I have 2 array columns
| A | B |
| -----------------------|------------------|
| [0.0001,0.0045,0.0031] |[0.0001,0.0031] |
| [2.5,1.0,0.5,3.0] | [2.5, 0.5, 3.0] |
| [1.0,1.0,1.5,1.0] | [1.0,1.0] |
I want to create a new column that is an array of only the values that are not included in both arrays, but I want it to pay attention to instances, for example if .0001 exists in both arrays, but it exists once in one array and twice in the other, I want it to leave 1 remaining instance of .0001.
| A | B | C |
| -----------------------|------------------|-----------------|
| [0.0001,0.0045,0.0031] |[0.0001,0.0031] |[0.0045] |
| [2.5,1.0,0.5,3.0] | [2.5, 0.5, 3.0] |[1.0] |
| [1.0,1.0,1.5,1.0] | [1.0,1.0] |[1.0, 1.5] |
Any ideas how to accomplish this with Pyspark? As of now I have been using df.withColumn("C", F.array_except(F.col("A"), F.col("B"))), but this takes away all instances of the numbers.
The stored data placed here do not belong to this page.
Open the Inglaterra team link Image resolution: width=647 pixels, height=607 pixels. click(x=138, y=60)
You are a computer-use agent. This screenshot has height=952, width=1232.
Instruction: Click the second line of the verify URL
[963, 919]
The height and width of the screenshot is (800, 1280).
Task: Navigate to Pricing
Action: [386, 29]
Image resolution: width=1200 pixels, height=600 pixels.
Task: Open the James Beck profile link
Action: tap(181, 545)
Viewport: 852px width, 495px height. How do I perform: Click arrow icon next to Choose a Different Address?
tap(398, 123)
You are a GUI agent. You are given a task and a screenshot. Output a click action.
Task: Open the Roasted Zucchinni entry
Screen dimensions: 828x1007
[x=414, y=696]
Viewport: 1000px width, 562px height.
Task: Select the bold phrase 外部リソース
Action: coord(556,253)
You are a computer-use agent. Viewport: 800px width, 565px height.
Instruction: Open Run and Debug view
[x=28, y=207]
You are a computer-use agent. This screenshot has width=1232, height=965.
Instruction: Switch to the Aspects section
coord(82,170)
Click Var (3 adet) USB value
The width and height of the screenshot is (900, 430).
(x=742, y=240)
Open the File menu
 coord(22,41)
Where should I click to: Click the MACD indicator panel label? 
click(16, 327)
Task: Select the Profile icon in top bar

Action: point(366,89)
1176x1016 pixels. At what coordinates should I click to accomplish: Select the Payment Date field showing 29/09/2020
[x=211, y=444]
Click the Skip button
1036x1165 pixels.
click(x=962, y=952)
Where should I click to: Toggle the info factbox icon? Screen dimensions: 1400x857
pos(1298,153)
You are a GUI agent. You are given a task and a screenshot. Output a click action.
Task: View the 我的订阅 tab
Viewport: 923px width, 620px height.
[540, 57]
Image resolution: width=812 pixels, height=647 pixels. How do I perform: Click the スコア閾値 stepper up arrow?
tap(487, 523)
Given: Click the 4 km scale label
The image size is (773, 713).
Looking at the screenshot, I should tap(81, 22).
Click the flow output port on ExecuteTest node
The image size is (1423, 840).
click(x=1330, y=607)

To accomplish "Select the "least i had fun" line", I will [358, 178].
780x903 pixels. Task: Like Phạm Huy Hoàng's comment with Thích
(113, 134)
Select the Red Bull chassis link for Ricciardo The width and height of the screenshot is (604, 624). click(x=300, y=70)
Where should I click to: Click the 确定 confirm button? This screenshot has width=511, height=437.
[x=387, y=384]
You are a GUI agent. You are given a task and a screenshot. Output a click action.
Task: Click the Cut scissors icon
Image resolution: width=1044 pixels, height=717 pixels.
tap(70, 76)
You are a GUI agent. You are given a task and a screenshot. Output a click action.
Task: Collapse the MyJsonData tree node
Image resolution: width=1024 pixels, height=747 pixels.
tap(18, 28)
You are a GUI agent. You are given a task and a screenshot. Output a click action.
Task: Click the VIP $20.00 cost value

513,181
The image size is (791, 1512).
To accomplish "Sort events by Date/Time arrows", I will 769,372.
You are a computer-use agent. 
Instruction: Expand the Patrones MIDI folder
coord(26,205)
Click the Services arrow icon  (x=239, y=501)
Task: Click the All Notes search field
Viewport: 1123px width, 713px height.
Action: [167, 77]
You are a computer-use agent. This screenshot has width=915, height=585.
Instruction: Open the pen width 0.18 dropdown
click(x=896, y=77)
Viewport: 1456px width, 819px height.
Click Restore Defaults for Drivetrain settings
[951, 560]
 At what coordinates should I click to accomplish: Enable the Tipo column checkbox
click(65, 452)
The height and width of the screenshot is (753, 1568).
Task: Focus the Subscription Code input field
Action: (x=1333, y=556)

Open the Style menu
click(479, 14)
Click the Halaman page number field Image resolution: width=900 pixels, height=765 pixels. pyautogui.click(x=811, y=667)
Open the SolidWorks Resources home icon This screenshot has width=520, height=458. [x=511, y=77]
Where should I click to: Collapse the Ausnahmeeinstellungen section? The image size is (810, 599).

CodePudding user response:
Use Counter
from collections
in an udf
to get difference of each value occurrences. using -
instead of subtract
method on counters will omit values with 0 count.
from pyspark.sql import functions as f
from collections import Counter
l = [([0.0001,0.0045,0.0031],[0.0001,0.0031]),([2.5,1.0,0.5,3.0],[2.5, 0.5, 3.0]),([1.0,1.0,1.5,1.0],[1.0,1.0])]
df = spark.createDataFrame(l,"A:array<double>,B:array<double>"))
df.show()
------------------------ ----------------
|A |B |
------------------------ ----------------
|[0.0001, 0.0045, 0.0031]|[0.0001, 0.0031]|
|[2.5, 1.0, 0.5, 3.0] |[2.5, 0.5, 3.0] |
|[1.0, 1.0, 1.5, 1.0] |[1.0, 1.0] |
------------------------ ----------------
@f.udf('array<double>')
def arr_udf(c1,c2):
diff = Counter(c1) - Counter(c2)
return list(diff)
df = df.withColumn('C',arr_udf('A','B'))
df.show()
------------------------ ---------------- ----------
|A |B |C |
------------------------ ---------------- ----------
|[0.0001, 0.0045, 0.0031]|[0.0001, 0.0031]|[0.0045] |
|[2.5, 1.0, 0.5, 3.0] |[2.5, 0.5, 3.0] |[1.0] |
|[1.0, 1.0, 1.5, 1.0] |[1.0, 1.0] |[1.0, 1.5]|
------------------------ ---------------- ----------